→ TUGAS YANG DIKERJAKAN
(a) Ringkaslah paragraf dalam kutipan teks yang diawali "Hal kedua, perhelatan ini" menjadi daftar poin yang tetap memuat fakta utamanya.
(b) Gantilah "Yogyakarta" dengan "Denpasar" dalam kutipan teks, lalu tuliskan kembali semua bagian mulai dari "Sementara karya-karya Putu" sampai ke "Yogyakarta kala itu.".

══ KUTIPAN TEKS

Sementara karya-karya Putu Sutawijaya waktu itu abstrak ekspresionisme yang
banyak melekat ada para seniman asal Bali yang menetap di Yogyakarta kala itu.
Hal yang ingin saya tegaskan adalah bahwa perbedaan yang kontras dalam sebuah
pameran justru kadang memberi pengayaan visual (dan mungkin visi) yang membuat
pameran tersebut menjadi penuh warna.
Hal kedua, perhelatan
ini, bagi ketiga seniman, merupakan kesempatan untuk mengabsenkan diri dalam
peta seni rupa setempat. Ini penting karena menyangkut problem eksistensi bagi
seniman dalam upaya untuk proses “pencatatan sejarah kreatif” yang ada di
lingkungannya. Dalam sirkuit kebudayaan—termasuk di dalamnya seni rupa—ada tiga
proses atau pilahan yang lazim dilalui, yakni proses produksi, proses mediasi,
dan proses konsumsi.
Para seniman banyak
bekerja pada pilahan atau proses produksi untuk menghasilkan karya kreatif,
memproduksi wacana, dan sebagainya. Sementara pada proses berikutnya, yakni
proses atau pilahan mediasi, para seniman banyak berbagi peran dengan pihak
lain, seperti ruang-ruang presentasi karya, kurator seni, kritikus, media
massa, art management, dan lainnya.
Pada tahap inilah sebenarnya produksi wacana yang ada pada tahap sebelumnya
bisa diuji pada tahap mediasi. Dan selanjutnya, proses/pilahan konsumsi ketika hasil
karya seniman masuk dalam ruang konsumsi di hadapan publik. Pada tahap inilah
sebuah karya seni akan diapresiasi oleh masyarakat. Apresiasi pun bisa beragam:
ada apresiasi nilai maupun apresiasi harga. Wujdnya bisa berupa rekreasi bagi
masyarakat, termasuk direproduksi lewat ulasan di media massa. Ada pula
apresiasi transaksional ketika sebuah karya seni berpindah tangan kepada
kolektor.
Semua ini merupakan
“risiko” yang nyaris terjadi pada semua perhelatan seni rupa. Nilai penting
dari pameran bagi seniman adalah bergeraknya medan sosial seni rupa karena
adanya dinamika dari dan karena proses produksi, mediasi, dan konsumsi. Ini
sebuah kelaziman sejarah.
Lalu, hal ketiga, pameran ini—apapun
kualitasnya—memiliki potensi sebagai jangkar untuk menarik “gerbong” lain,
yakni para seniman dan kelompok seniman di Medan dan Sumatera Utara, untuk bergerak
lebih jauh dan dinamis membangun progresivitas yang lebih kreatif dan mutakhir.

════
══ DATA YANG DIBERIKAN

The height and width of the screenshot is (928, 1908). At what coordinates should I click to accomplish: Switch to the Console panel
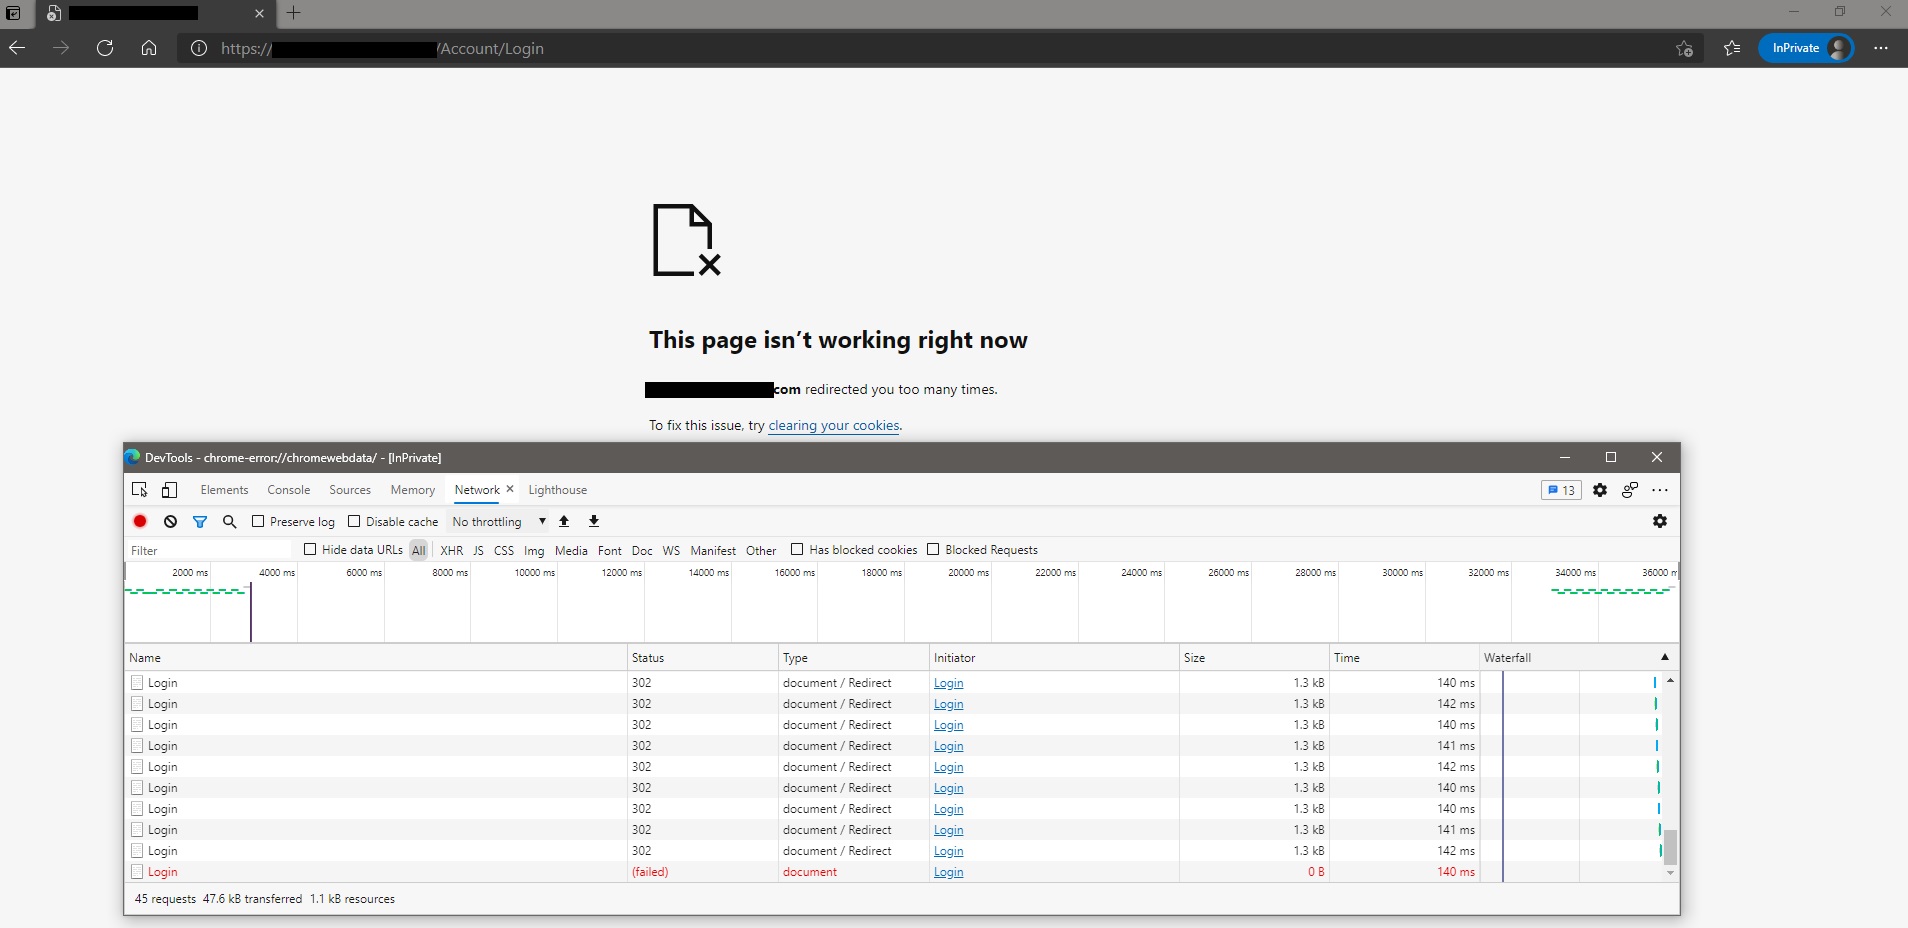(x=288, y=490)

════

→ JAWABAN LENGKAP
(a)
- Bagi ketiga seniman, perhelatan ini merupakan kesempatan untuk mengabsenkan diri dalam peta seni rupa setempat.
- Hal itu penting karena menyangkut problem eksistensi seniman dalam proses "pencatatan sejarah kreatif" di lingkungannya.
- Dalam sirkuit kebudayaan, termasuk seni rupa, ada tiga proses atau pilahan yang lazim dilalui: produksi, mediasi, dan konsumsi.

(b)
Sementara karya-karya Putu Sutawijaya waktu itu abstrak ekspresionisme yang
banyak melekat ada para seniman asal Bali yang menetap di Denpasar kala itu.